# [PROVIDED RECORDS]
***

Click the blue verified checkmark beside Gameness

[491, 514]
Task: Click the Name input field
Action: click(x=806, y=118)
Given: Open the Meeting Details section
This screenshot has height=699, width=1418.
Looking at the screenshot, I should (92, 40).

***

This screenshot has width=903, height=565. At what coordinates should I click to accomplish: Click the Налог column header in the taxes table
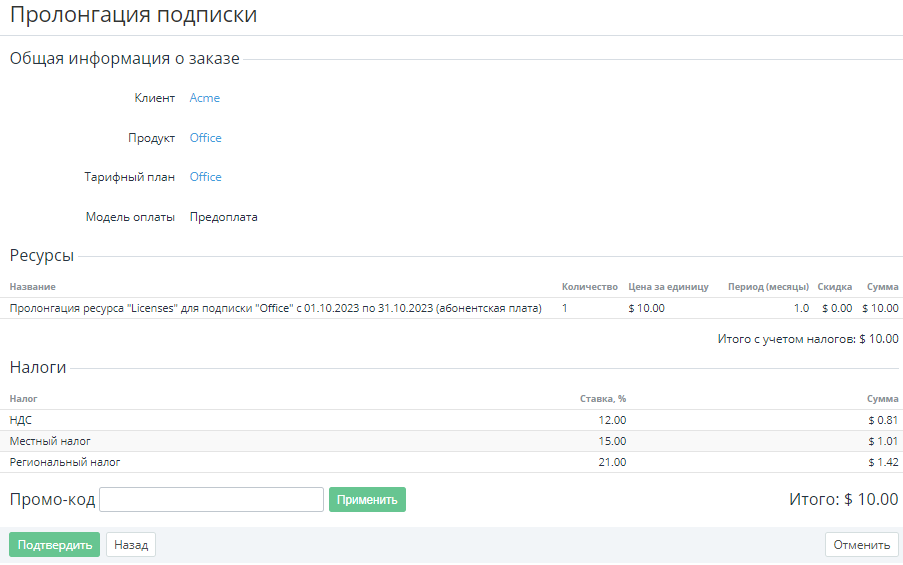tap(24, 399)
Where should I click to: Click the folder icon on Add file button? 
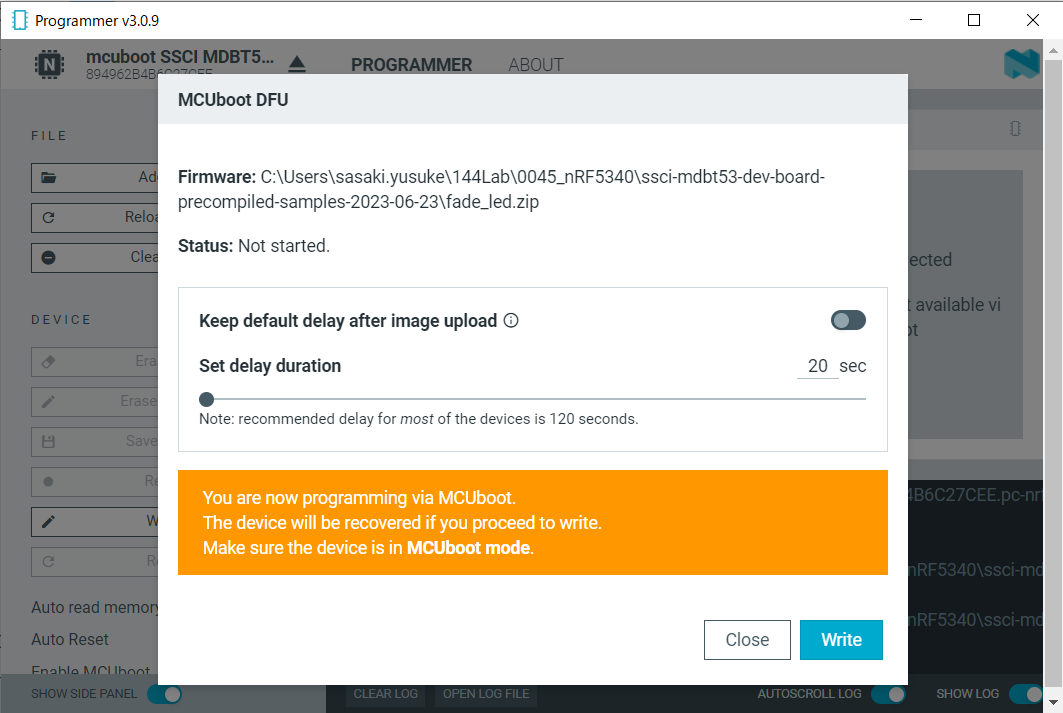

***

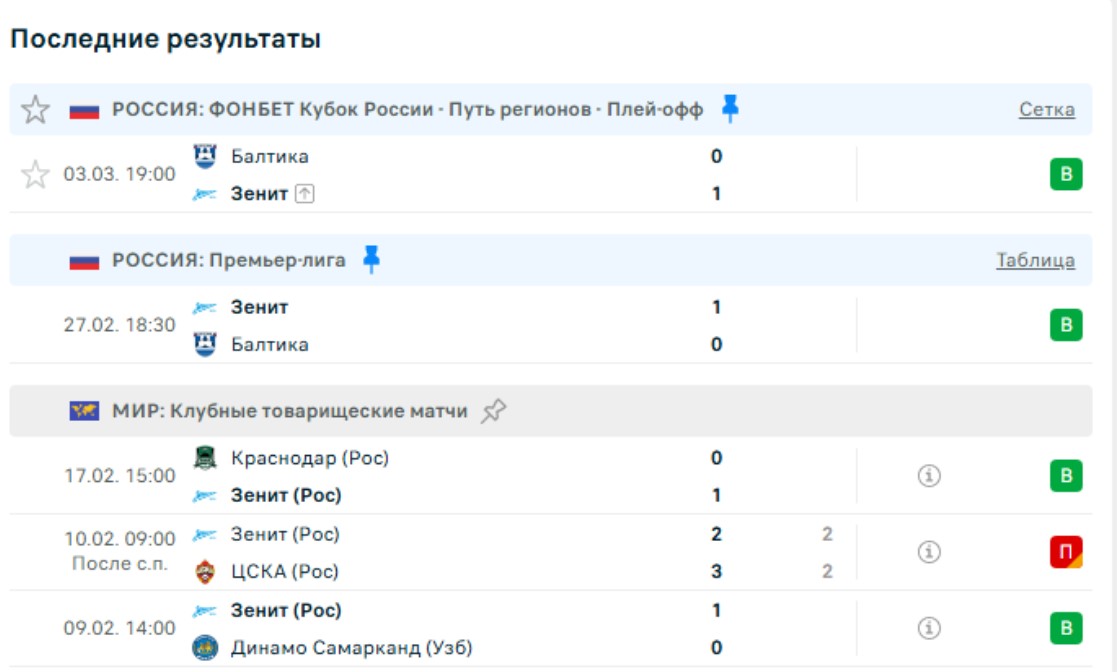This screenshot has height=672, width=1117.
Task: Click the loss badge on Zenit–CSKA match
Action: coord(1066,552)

***

# [WHAT YOU ARE ASKED TO DO]
Keep to the stretch from the line containing "This screenshot has width=903, height=565." through the line containing "Where should I", both ends included, and copy it exactly from the listing above, minus the pictures.

# [OUTPUT FOR THIS TASK]
This screenshot has width=903, height=565. At what coordinates should I click to accomplish: Click the Налог column header in the taxes table
tap(24, 399)
Where should I click to: Click the folder icon on Add file button? 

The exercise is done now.